The speech, titled ‘Misunderstandings of modernity. A manifesto’, has focused on dismantling what the author of ‘Soldiers of Salamis’ considers “a stubborn web of misunderstandings, not to mention superstitions or prejudices” widespread in the literary world in recent times.
Cercas (Ibahernando, Cáceres, 1962) listed these four misunderstandings and went back to their origins, in Romanticism or Modernity, as the case may be, to then unweave them: the idea of the writer locked in his ivory tower; the glorification of the artist; the idea that good literature must be a minority; and, finally, that of the uselessness of art.
“Authentic literature is composed of words in rebellion, and hence represents a danger to power, to any power,” stressed the writer, who posed the rhetorical question of whether there is something more “useful” than that rebellion.
Elected academic last June at the proposal of Pedro Álvarez de Miranda, Clara Sánchez and Mario Vargas Llosa, Cercas recalled that, since Plato, numerous “tyrants, inquisitors, political commissars and all kinds of individuals with a totalitarian mentality”, disguised “as benefactors of humanity”, have tried to point out the threat of literature in general and the novel in particular.
Regarding the dogma of the uselessness of art, he pointed out that it dates back to Oscar Wilde, who in 1890 finished the preface to ‘The Picture of Dorian Gray’ with that statement in which Cercas sees “an emancipatory plea” and a form of “rebellion.” ” against “bourgeois pragmatism” and against the submission of art to ideologies.
But that original allegation, he lamented, has fossilized into dogma in the current “literary world,” “always so deaf to the ironies of the masters of Modernity and so docile to the clichés resulting from their literal interpretation.”
For the author of ‘Anatomy in an Instant’ or ‘The Impostor’, literature is above all “a pleasure, like sex”, and that is why the expression “compulsory reading” is an oxymoron and the expression “hedonic reading” is an oxymoron. , a pleonasm. But, in addition, it is “a form of knowledge of oneself and others, exactly the same as sex.”
“That’s why, when someone tells me that they don’t like reading, the first thing that comes to mind is to offer my condolences,” he said.
In defense of the popularity of literature
Javier Cercas, a popular, committed writer with readers all over the world, winner of a multitude of awards, from the National Narrative Prize to the Planeta Prize, attacked the “mental laziness” that leads to considering that a book is good just because it sells a lot or to consider that it is bad for the same reason.
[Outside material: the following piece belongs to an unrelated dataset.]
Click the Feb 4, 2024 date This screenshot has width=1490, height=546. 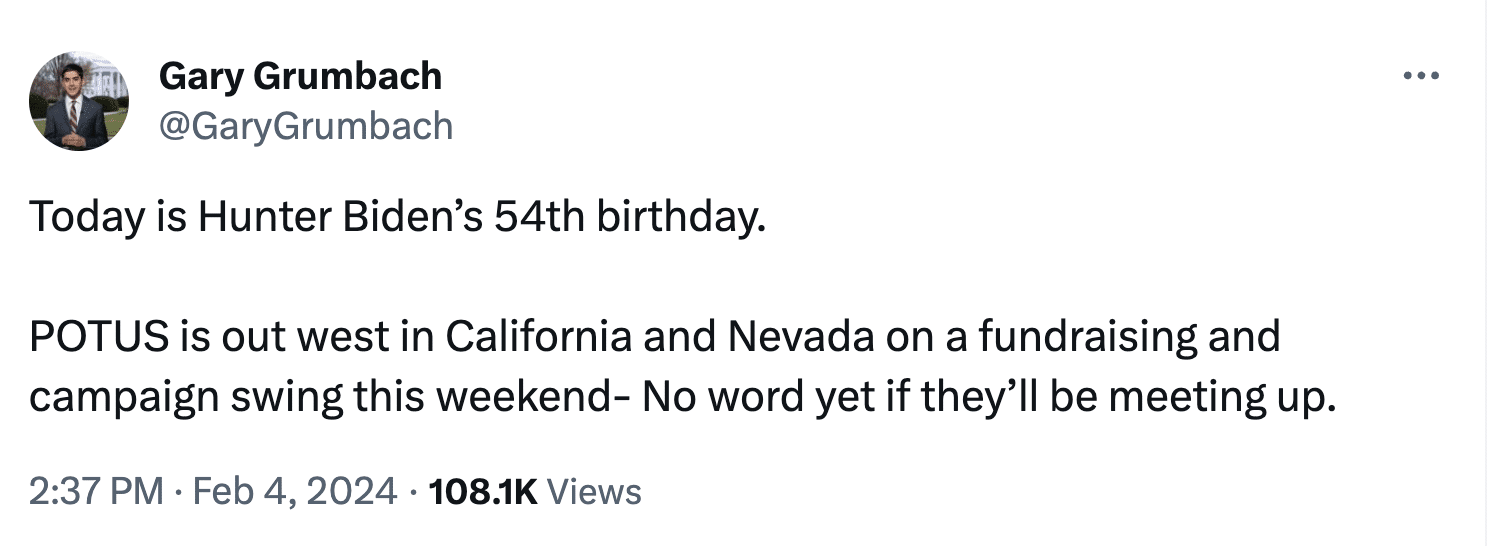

And he mentioned talented writers with thousands of readers from Shakespeare and Cervantes to, already in the 20th century, TS Eliot, Hemingway, Scott Fitzgerald, Nabokov, García Márquez or Vargas Llosa.
Instead, he rejected the “glorification” of the writer – “true immortality is anonymity,” he said – and praised the good reader because, in his view, “a novel is a score and it is the reader who interprets it” and “a book without readers is a dead letter.”
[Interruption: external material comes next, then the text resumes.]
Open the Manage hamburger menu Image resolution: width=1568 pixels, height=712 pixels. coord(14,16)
Regarding the idea of the writer locked in the ivory tower, he considered that no leading Spanish writer of the last two centuries has been indifferent to reality, nor were his literary heroes, among whom he mentioned Kafka, Joyce , Borges or Proust.
Starting this Sunday, Cercas will take possession of the R chair, left vacant by Javier Marías, who died in 2022 and to whom he dedicated the first part of his speech.
Cercas praised the depth, complexity and ambiguity of the work of the author of ‘Corazón tan blanco’ and considered Marías a “committed” or “quarrelsome” writer who did not avoid taking sides on the thorniest issues.
When talking about his ideal readers, Cercas mentioned Don Quixote and Madame Bovary, willing to undertake “the most radical, risky and revolutionary adventure: the adventure of living a life in accordance with our dreams and our desires.”